**What the task requires**: Your answer is to be every line of the material that includes the string "Sofa".

**Records**:
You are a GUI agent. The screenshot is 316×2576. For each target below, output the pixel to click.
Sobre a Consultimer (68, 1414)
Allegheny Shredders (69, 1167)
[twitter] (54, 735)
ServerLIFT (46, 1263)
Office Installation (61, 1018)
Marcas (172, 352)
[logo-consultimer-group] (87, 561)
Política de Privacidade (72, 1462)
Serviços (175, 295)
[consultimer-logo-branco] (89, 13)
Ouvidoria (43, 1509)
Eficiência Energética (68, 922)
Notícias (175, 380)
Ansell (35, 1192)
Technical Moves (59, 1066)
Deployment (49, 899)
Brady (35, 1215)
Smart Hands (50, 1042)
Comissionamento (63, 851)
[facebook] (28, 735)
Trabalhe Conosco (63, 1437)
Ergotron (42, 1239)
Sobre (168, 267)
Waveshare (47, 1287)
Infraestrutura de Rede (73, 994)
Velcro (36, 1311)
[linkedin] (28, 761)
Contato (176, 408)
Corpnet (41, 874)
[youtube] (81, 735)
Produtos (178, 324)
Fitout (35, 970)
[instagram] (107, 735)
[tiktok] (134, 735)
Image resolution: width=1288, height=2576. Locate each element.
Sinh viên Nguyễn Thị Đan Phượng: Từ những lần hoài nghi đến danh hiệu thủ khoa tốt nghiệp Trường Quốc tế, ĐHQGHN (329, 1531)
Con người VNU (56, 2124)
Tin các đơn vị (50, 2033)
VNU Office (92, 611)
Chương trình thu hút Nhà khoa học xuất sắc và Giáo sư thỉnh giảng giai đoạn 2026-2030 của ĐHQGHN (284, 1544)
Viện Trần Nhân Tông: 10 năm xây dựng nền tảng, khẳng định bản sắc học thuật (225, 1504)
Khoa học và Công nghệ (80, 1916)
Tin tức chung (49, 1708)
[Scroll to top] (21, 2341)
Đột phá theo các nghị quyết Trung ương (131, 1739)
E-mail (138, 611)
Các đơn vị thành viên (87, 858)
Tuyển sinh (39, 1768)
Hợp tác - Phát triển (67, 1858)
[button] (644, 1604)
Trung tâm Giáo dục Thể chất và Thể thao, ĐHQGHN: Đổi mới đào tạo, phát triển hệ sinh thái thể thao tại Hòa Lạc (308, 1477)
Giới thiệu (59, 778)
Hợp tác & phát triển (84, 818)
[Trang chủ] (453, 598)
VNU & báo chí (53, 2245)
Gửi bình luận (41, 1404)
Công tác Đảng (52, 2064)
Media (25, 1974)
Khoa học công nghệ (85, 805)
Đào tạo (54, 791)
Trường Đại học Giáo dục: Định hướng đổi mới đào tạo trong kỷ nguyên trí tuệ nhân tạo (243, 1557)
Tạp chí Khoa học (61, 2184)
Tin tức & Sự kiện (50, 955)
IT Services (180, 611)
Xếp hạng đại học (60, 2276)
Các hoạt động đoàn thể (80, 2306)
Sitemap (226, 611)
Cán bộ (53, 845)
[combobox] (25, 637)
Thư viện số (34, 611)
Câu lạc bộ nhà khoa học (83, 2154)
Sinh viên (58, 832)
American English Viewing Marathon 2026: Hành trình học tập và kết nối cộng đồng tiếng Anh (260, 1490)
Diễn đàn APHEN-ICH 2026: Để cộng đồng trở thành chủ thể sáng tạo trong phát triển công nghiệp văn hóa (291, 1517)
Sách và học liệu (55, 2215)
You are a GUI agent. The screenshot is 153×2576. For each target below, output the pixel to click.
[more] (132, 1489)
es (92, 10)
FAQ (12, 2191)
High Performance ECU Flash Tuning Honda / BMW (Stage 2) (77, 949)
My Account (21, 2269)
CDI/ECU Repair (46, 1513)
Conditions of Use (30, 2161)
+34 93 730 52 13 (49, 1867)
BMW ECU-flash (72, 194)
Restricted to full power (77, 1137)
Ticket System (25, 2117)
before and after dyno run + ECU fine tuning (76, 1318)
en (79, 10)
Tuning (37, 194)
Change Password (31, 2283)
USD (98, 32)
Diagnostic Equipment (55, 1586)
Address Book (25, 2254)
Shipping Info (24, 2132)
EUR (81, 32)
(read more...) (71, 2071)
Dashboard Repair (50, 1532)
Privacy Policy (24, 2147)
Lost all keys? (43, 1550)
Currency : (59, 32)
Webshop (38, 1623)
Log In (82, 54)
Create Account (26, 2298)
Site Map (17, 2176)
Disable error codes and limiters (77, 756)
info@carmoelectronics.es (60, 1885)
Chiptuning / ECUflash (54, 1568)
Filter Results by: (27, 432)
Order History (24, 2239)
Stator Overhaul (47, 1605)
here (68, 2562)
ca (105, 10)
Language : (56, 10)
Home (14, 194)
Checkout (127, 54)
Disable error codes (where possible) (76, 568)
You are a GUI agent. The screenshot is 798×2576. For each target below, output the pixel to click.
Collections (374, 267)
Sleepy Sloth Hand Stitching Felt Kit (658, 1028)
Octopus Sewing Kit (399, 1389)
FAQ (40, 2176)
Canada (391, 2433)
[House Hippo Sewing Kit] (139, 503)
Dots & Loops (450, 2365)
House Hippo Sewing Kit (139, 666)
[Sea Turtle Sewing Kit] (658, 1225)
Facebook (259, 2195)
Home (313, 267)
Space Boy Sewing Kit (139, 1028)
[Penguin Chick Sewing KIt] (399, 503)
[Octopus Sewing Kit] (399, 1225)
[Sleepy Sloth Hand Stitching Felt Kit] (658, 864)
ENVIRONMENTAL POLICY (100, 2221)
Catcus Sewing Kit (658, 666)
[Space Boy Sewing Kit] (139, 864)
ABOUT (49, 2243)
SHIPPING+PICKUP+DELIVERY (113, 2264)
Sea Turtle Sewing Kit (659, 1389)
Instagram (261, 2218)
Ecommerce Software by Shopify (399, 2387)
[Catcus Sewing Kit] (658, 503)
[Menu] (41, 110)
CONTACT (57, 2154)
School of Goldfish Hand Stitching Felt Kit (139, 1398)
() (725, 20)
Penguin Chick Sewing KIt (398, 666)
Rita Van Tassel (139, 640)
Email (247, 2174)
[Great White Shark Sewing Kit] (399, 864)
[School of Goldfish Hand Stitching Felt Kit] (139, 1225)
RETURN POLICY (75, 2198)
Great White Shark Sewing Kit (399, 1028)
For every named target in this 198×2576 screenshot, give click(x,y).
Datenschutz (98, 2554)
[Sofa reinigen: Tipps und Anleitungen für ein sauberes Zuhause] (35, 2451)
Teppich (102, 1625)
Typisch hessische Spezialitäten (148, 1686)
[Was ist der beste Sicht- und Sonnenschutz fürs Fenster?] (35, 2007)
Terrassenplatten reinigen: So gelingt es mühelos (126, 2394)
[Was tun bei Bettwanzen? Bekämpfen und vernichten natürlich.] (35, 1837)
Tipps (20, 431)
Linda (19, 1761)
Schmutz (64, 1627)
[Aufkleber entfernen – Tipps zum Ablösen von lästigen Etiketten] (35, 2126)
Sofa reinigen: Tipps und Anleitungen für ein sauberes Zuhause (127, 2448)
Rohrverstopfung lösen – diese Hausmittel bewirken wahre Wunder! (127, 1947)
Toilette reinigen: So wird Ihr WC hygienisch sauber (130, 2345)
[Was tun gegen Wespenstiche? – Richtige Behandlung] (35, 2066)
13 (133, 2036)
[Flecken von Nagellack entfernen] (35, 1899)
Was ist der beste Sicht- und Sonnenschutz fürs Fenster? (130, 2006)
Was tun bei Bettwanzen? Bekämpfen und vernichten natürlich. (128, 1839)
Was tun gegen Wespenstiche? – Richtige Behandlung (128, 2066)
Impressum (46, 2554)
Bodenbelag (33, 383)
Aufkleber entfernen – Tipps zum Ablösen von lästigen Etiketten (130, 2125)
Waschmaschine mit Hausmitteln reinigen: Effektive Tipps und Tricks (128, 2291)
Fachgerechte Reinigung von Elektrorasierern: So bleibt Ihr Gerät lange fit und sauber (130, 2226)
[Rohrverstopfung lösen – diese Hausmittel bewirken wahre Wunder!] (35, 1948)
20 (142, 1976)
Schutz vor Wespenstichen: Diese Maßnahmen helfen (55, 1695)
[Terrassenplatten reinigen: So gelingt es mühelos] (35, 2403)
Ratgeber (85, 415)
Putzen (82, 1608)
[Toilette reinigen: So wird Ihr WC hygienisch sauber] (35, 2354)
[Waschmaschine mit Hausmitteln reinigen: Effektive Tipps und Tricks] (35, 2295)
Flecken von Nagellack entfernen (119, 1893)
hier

**Solution for this task**:
[Sofa reinigen: Tipps und Anleitungen für ein sauberes Zuhause] (35, 2451)
Sofa reinigen: Tipps und Anleitungen für ein sauberes Zuhause (127, 2448)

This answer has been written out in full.